### TASKS
1/ Translate this sentence from the Heimtextil article into Spanish: "At last week's show, the amount of unused space in those areas had grown exponentially."
2/ Retype the stretch of the Heimtextil article from "Meanwhile, the scale" through "an international standard.".

Not your father's Heimtextil
January 19, 2004,
The Heimtextil international trade show has reflected the changing nature of global home textiles trade for several years now. But this year's show, which took place in Frankfurt last week, seemed to mark a true break from the past, at least from an American viewpoint.
Their ranks range from large suppliers to the mass market to niche suppliers of better product. Among those spotted in the first two days were Springs, WestPoint Stevens, Mohawk, Dan River, Franco, CHF, Divatex, Veratex, Revman, Perfect Fit, Thomasville, Next Creations, Custom Comfort and Michele Sinai.
Halls traditionally featuring European and South American exhibitors were noticeably roomier at the 2003 show as the number of stands from those countries eroded.
At last week's show, the amount of unused space in those areas had grown exponentially.
And as has come to be the norm at many U.S. shows, vendors with major scale had customers coming out of their ears, while many small exhibitors seemed to have only occasional traffic.
Meanwhile, the scale and sophistication of exhibits has improved enormously in the so-called Asian halls, populated primarily by exhibitors from Pakistan, India and China. In many instances, the displays match the best Western efforts. These suppliers have learned rapidly how to visually communicate an international standard.

### AVAILABLE DATA

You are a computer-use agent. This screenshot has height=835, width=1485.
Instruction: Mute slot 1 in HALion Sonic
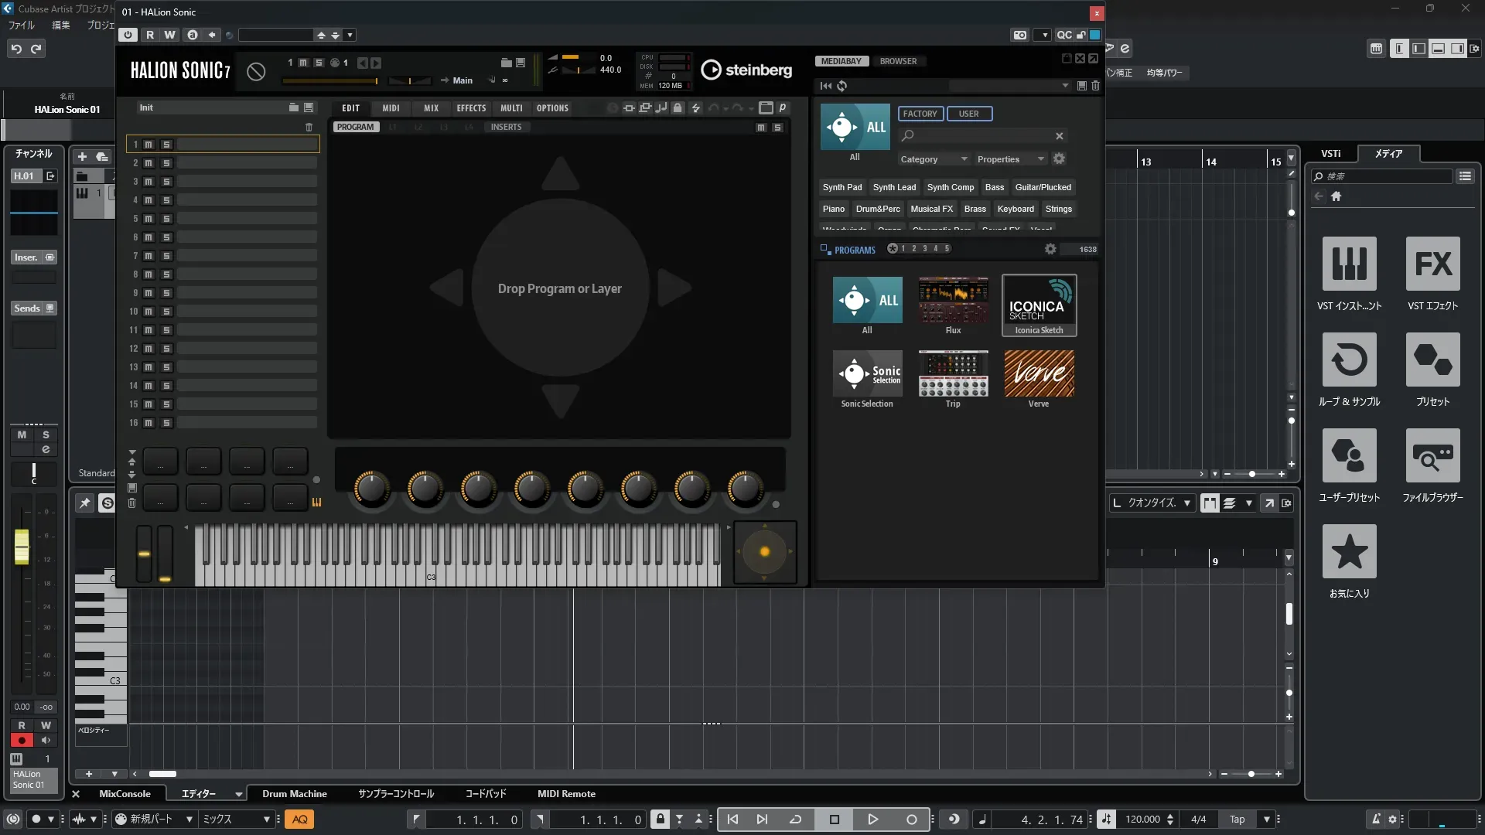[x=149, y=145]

### RESULTS IN ORDER
1/ En la feria de la semana pasada, la cantidad de espacio sin usar en esas áreas había crecido exponencialmente.

2/
Meanwhile, the scale and sophistication of exhibits has improved enormously in the so-called Asian halls, populated primarily by exhibitors from Pakistan, India and China. In many instances, the displays match the best Western efforts. These suppliers have learned rapidly how to visually communicate an international standard.